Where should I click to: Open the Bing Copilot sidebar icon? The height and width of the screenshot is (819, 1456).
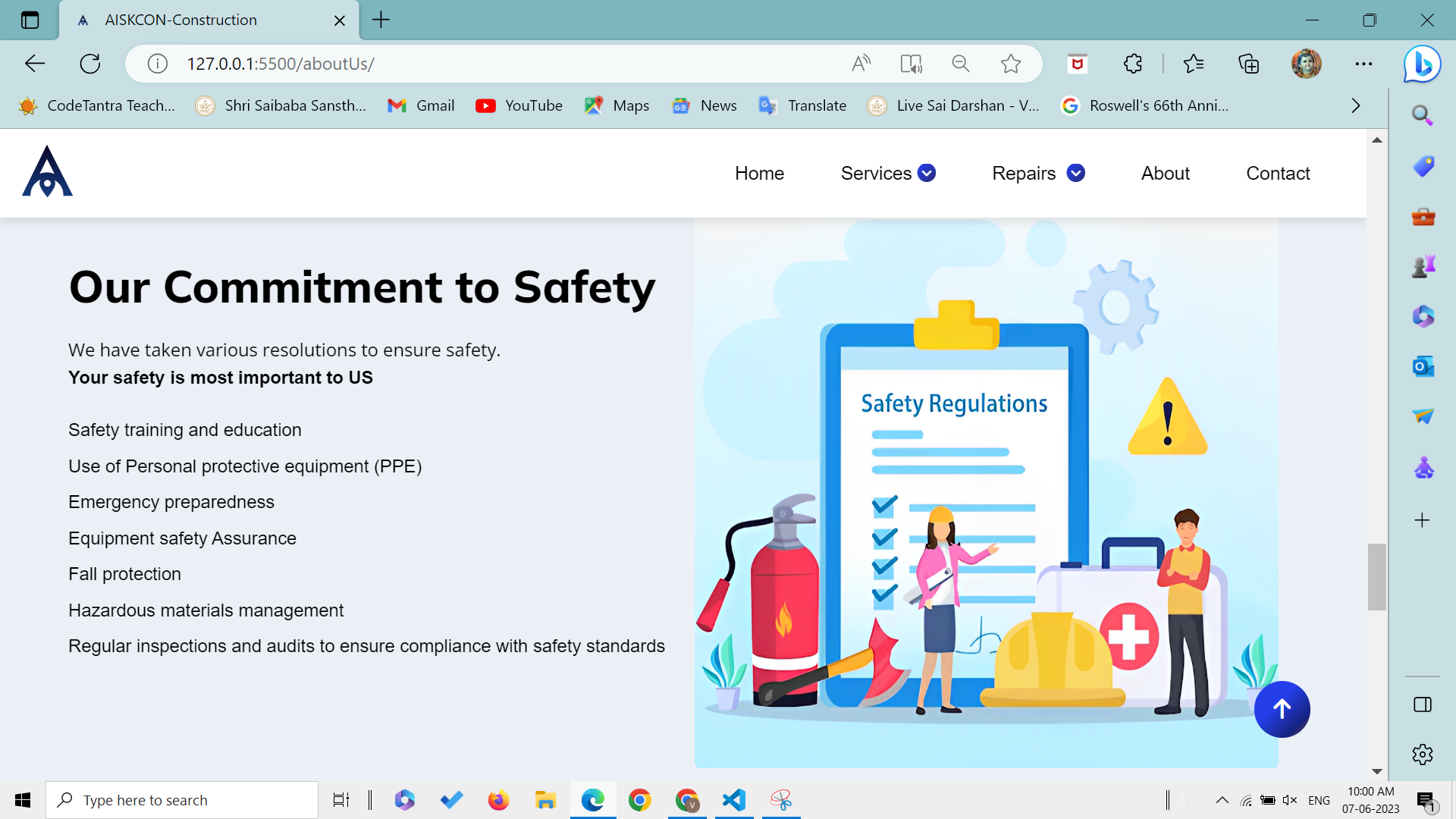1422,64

--

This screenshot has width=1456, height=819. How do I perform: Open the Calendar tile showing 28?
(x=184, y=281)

...

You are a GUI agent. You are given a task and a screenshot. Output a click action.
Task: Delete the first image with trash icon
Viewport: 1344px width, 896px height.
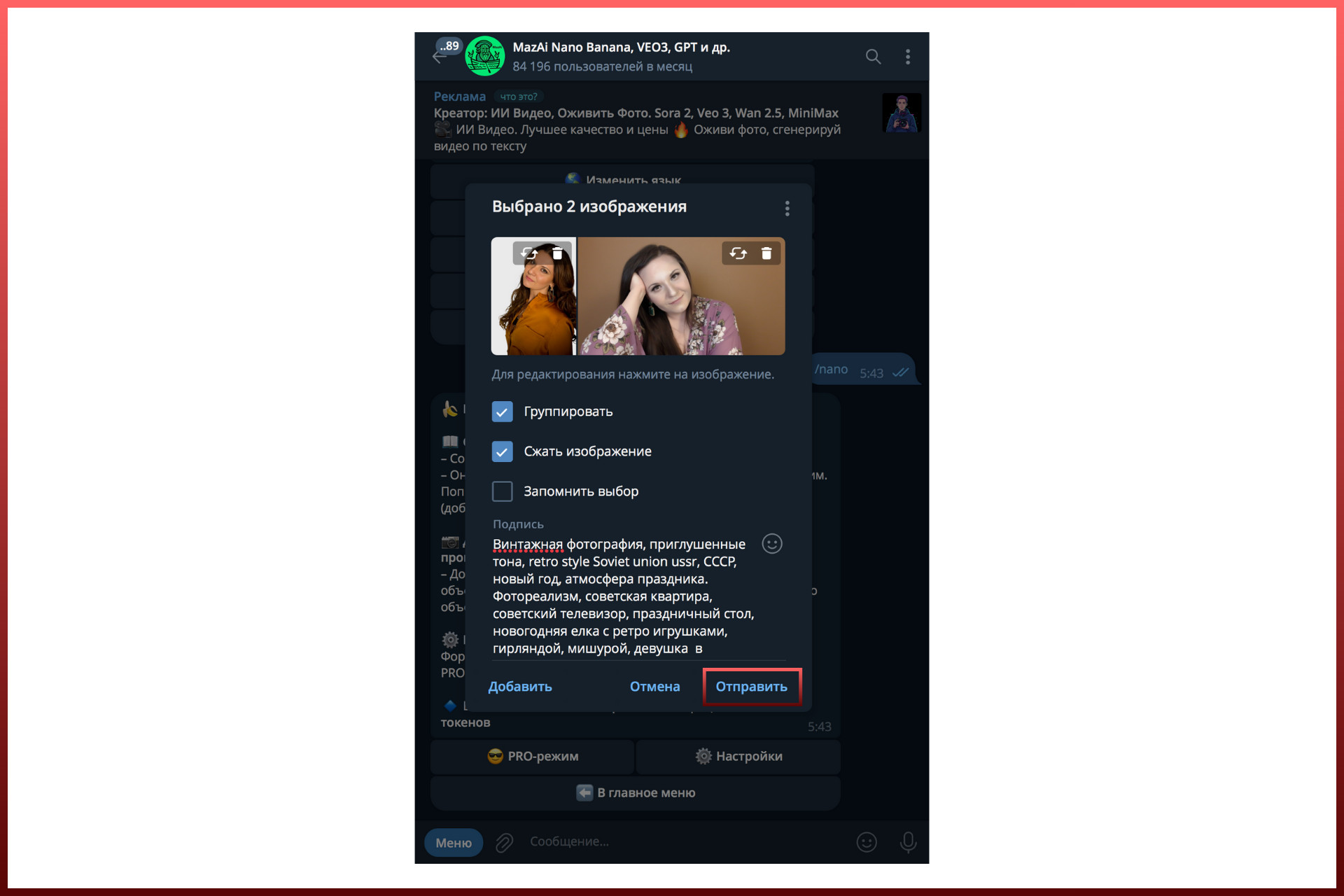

• [Exercise aim]:
Here the job is to set down exactly the lines of the material above that fall between the one with "Task: Delete the first image with trash icon" and the one with "Viewport: 1344px width, 896px height.", inclusive, and nothing beyond them.

• [Answer for the task]:
Task: Delete the first image with trash icon
Viewport: 1344px width, 896px height.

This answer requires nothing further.